We know what happens and why it happened.

Life, unfortunately, is not always summed up at the end.

We have been told there was a lone gunman accused of assassinating President John F. Kennedy. But after almost fifty years, the case is still tainted with controversy and conspiracy theories. Did Lee Harvey pull the trigger? Was it the man on the grassy knoll? Did someone fire the fatal shots from a manhole in the middle of the street? Was the hit ordered by Russia, by the CIA, by the mob?
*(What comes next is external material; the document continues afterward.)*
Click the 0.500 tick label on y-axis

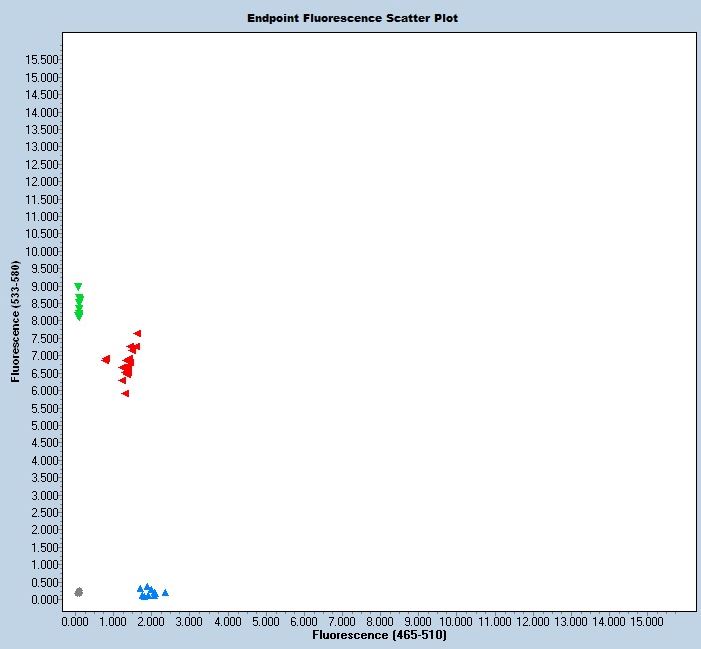[x=44, y=582]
We still don’t know for sure.

And that takes me back to the assassination of Abraham Lincoln. Was the murder ordered by Southerners intent on exacting their measure of revenge after a long and brutal Civil War? Or was he gunned down at the request of the Secretary of War who was angry because Lincoln wanted to unite the country again? The Secretary was demanding that the South be treated as vanquished foes. John Wilkes Booth, from all accounts, fired the shot, but was he really killed, or did he escape? There are historians in Granbury, Texas, who swear that Booth rode into town during the 1870s and tended bar under the name of St. John. But he drank a lot, quoted long passages of Shakespeare, said he had been an actor, performed one-man shows, and privately admitted to being Booth.

Was he, or was he not?

We still don’t know for sure.

Amelia Earhart was the sweetheart of the skies. But she vanished during a flight around the world, and no word was ever heard of her again. Explorers still search for traces of the ill-fated flight and occasionally think they have found some relic on some remote island.  But they come home disillusioned.

And we still don’t know for sure what happened to her.

Children are missing. Their pictures are plastered on milk cartons. They walked down the street one day, and suddenly they don’t exist anymore.

A soldier never comes home from Vietnam.

A husband never comes home from work.

A high school junior walks into a classroom and pulls a pistol from his book bag and shoots as many as he can before someone shoots him.

A neighbor next door walks out into the backyard, sits beside the pool in a lawn chair, downs a jigger of bourbon, and places .38 caliber slug in his brain.

And we are left to wonder:




And we never know why.

Life is a cruel and terrible author.

Life doesn’t always write the final chapter.

It leaves behind the greatest mystery of all.